Resistance index (RI = IC₅₀ ratio of resistant / parental line) of (A) SF268-RA12, (B) U87MG-RA6, (C) SF188-RA6, and (D) KNS42-RA4 resistant lines. Resistant cell lines were treated with 17-AAG continuously (drug on) or without drug pressure (drug off), as described in the Material and Methods section. The IC₅₀ values of 17-AAG in the parental and resistant cell lines are presented.

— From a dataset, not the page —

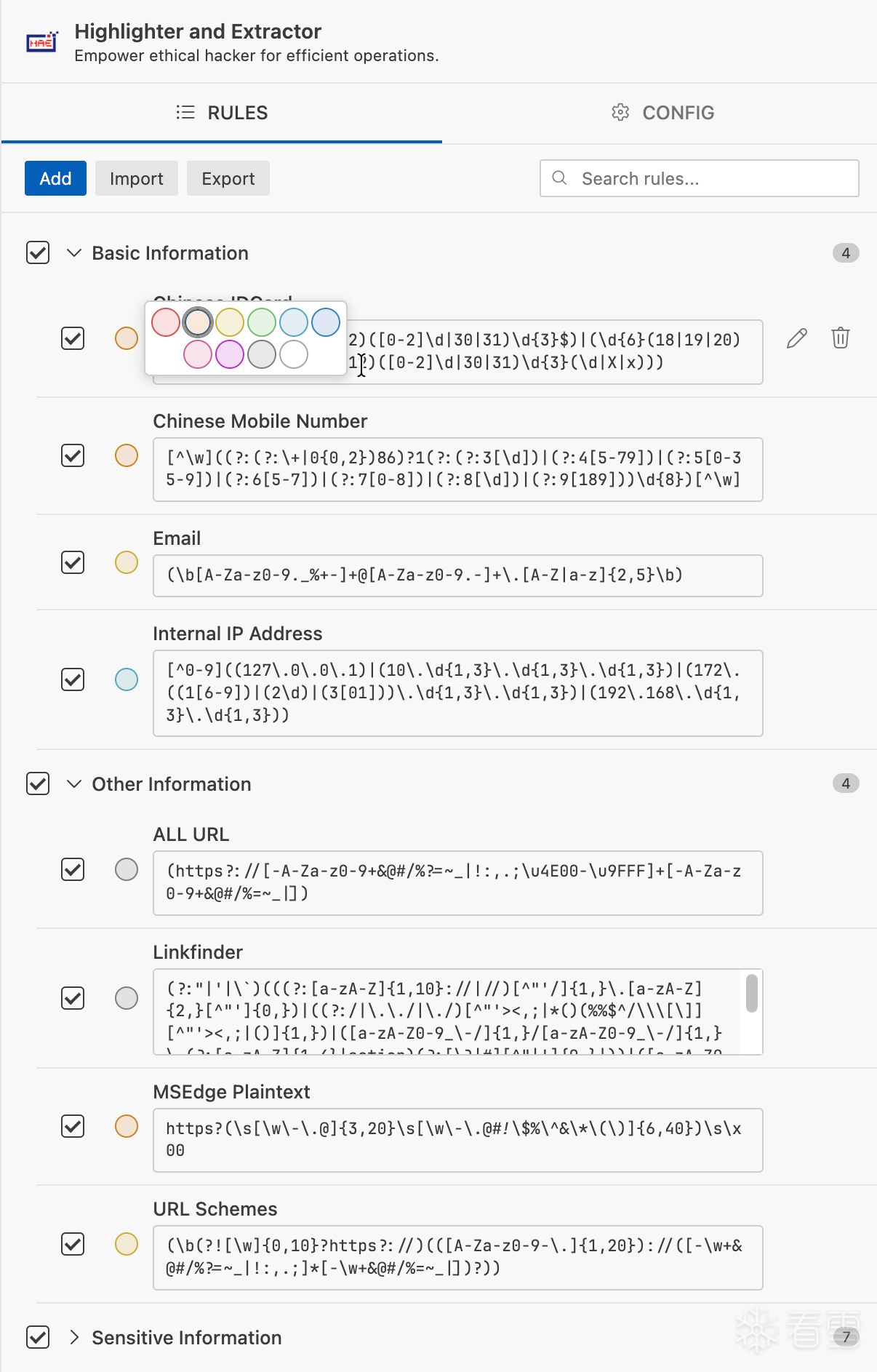
Task: Click the HaE logo icon
Action: tap(42, 42)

Values are mean ± SD of at least 5 independent experiments.

Figure 2. Molecular signature of HSP90 inhibition by 17-AAG in SF268 parental and resistant lines

Western blot of cell lysates from (A) SF268 parental line and (B) SF268-RA6 resistant line treated with 5×IC₅₀ concentrations of 17-AAG of the parental line (60 nM; top) and 5×IC₅₀ of the resistant line (600 nM; bottom). Cells were harvested at 0, 8, 16, 24, 48, and 72 hours post-treatment. GAPDH was used as loading control.

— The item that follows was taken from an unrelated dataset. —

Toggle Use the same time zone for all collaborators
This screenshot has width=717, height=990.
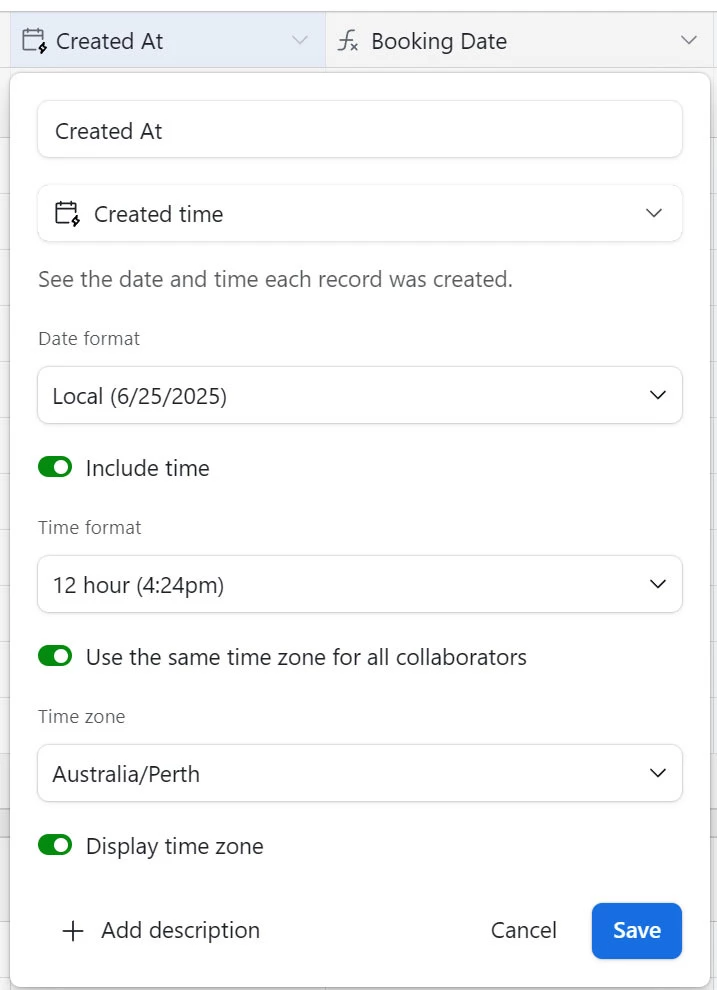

Figure 3. Cross-resistance of 17-AAG resistant GB cell lines with other HSP90 inhibitors and chemotherapeutic agents

(A) SF268-RA12, (B) U87MG-RA6, (C) SF188-RA6, and (D) KNS42-RA4 resistant lines. Values (mean ± SD, n=3) are shown as resistance index (RI = IC₅₀ resistant/IC₅₀ parent line). Significant differences (t student test, P value < 0.05) between parental and resistant lines are indicated by *.

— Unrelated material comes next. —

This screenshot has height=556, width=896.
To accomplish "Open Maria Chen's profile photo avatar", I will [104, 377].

Figure 4. Expression of NQO1, heat shock and DNA repair proteins in the parental and 17-AAG-resistant GB cell lines

Western blots were performed with lysates from (A) SF268 parental and SF268-RA12 resistant line. (B) U87MG parental and U87MG-RA6 resistant line. (C) SF188 parental and SF188-RA6 resistant line. (D) KNS42 parental and KNS42-RA4 resistant line. Three samples from parental and resistant lines were harvested at 80% confluence. The resistant cells were analyzed after continuous 17-AAG pressure (+) and after cessation of 17-AAG pressure (−), as described in the Material and Methods section. The human colon cancer cell line BE vector control (BEneg) which carries the inactivating NQO1*2 polymorphism was used as the negative control (16, 25). NQO1 positive controls were the isogenic counterpart transfected with NQO1 BE-F397 clone 2 (BE2) and the naturally high NQO1-expressing human colon cancer cell line HT29 (16). The human colon cancer cell line HT29 was used as a positive control for MGMT (47), MLH1 and MSH2 (48). The human colon cancer cell line HCT116 was used as a negative control for MLH1 (48) and a positive control for HSP27 (49). The parental human ovarian cancer cell line CH1 and the doxorubicin-resistant cell line CH1DoxR were negative and positive controls for PgP expression (50), which was not detected in any of the GB lines (data not shown).

Figure 5. Inverse correlation between 17-AAG sensitivity and NQO1 enzyme activity in the parental and 17-AAG-resistant GB cell lines

The relationship between NQO1 activity and in vitro cellular sensitivity was evaluated in (A) SF268 parental and SF268-RA12 resistant line, (B) U87MG parental and U87MG-RA6 resistant line, (C) SF188 parental and SF188-RA6 resistant line, (D) KNS42 parental and KNS42-RA4 resistant line, where ■ represents the parental line, ● the resistant line under continuous drug pressure and △ the resistant line without drug pressure. The non-parametric Spearman test coefficient (r) and P value are shown. The negative correlation coefficient demonstrated an inverse correlation between NQO1 activity and 17-AAG IC₅₀. P values < 0.05 were considered significant.